Mithran then plays a double game: he assigns Vinoth the task of killing the local don Bobby, but Mithran himself warns Bobby about it. Bobby tries to stab Vinoth from behind, but Vinoth shoots him dead. One day, during a fight with other goons, Vinoth throws a glass bottle towards his offender, but it breaks; a shard from it cuts Saraswathi's throat, and she dies on the spot. Distraught by his mother's death, Vinoth feels remorseful and finally understands the value of his mother. Mithran assigns Pazham to kill the police commissioner, but he botches the mission, and Mithran gives refuge to Pazham in his home. Pazham, who was sexually aroused by Ramya, brutally rapes her and escapes from the place. A vengeful Mithran tracks down Pazham and kills him.

The police are ordered to encounter all the rowdies in the area, including Vinoth, and they shoot all the rowdies. Mithran tries to kill Vinoth, but Vinoth murders him after a lengthy fight.

==Cast==

- Mahesh Raja as Vinoth
- Udhayathara as Nivedha
- Kishore as Mithran
- Manikandan as Pazham
- Saranya Ponvannan as Saraswathi
- Ponnambalam as Bobby
- Devi Krupa as Ramya
- Aswathy as Amudha
- Kadhal Sukumar as Decent
- Kottachi as Narambu
- Manimaran as Kodakku
- Nanjil Vijayan as Pavadai
- Jayamurali
- Boys Rajan
- Kannan
- Suriya
- Master Narain
- Preethi
- Nagalakshmi
- Shailu
- Rithi Mangal

==Production==
Prathesh made his directorial debut with Bayam Ariyaan. Mahesh Raja, formerly a production executive, was selected as the lead actor, making his acting debut. Shanuja was initially cast as the lead actress, but owing to difference of opinion between her and the production unit, she was replaced by Udhayathara.
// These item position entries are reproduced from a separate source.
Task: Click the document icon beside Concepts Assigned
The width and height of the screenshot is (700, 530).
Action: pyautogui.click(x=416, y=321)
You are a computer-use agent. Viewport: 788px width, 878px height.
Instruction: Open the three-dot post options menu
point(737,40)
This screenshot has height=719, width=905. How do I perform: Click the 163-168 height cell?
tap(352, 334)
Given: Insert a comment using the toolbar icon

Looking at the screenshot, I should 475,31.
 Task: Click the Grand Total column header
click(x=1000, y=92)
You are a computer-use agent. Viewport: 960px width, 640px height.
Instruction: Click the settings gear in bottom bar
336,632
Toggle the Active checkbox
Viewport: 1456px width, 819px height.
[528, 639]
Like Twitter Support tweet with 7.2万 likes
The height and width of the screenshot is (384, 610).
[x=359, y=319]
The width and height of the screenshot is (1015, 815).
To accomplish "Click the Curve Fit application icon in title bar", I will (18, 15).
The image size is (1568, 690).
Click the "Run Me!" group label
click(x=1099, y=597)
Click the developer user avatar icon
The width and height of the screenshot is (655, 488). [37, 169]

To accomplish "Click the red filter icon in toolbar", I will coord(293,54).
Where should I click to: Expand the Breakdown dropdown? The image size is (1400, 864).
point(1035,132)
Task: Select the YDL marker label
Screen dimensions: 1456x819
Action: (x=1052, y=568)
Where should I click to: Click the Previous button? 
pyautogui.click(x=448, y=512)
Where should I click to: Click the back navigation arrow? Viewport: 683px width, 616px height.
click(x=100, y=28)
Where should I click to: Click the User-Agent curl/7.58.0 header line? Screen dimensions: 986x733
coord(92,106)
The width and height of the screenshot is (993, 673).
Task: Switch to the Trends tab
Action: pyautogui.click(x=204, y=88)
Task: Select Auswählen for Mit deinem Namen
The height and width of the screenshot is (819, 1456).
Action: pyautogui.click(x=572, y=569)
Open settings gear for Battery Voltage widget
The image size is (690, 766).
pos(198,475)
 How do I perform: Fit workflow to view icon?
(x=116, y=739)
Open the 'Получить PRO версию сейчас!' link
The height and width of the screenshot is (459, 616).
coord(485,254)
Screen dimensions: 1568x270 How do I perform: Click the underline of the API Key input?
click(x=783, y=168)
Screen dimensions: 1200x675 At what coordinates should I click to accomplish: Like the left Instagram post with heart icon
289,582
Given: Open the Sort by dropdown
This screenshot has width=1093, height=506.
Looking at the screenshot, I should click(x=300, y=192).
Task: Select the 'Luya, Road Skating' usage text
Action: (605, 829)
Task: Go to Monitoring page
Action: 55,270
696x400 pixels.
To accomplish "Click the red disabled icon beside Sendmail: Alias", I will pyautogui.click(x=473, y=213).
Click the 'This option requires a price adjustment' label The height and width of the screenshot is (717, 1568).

Much of the film was shot at a cemetery in Pondicherry.

==Soundtrack==
The soundtrack was composed by P. C. Shivan, with lyrics written by Mohan Rajan.

| Song | Singer(s) | Duration |
|---|---|---|
| "Se Mo Pe Saamayo" | P. C. Shivan | 3:42 |
| "Pesum Deebamo" | Unni Menon | 6:11 |
| "Dhara Dhiri" | Ranina Reddy, Krishna Iyer, M. K. Balaji, Vijay, Bharath, P. C. Shivan, Ramya | 4:10 |
| "Amma Nee Irundaal" | K. J. Yesudas | 5:35 |
| "Nee Illai Naan Illai" | S. P. Balasubrahmanyam, Janaki Iyer | 4:47 |
| "Pallanguzhi Kannam" | M. K. Balaji, Rita Thyagarajan | 5:29 |
| "Saamayo" | Bhargavi | 3:45 |

==Critical reception==

Pavithra Srinivasan of Rediff.com rated the film 1.5 out of 5 and stated, "Bayam Ariyaan could have been a watchable film if the director had come up with an engaging, logical screenplay, instead of just playing to the front-benchers. The end product is amateurish". S. R. Ashok Kumar of The Hindu praised the music and cinematography but criticised the screenplay.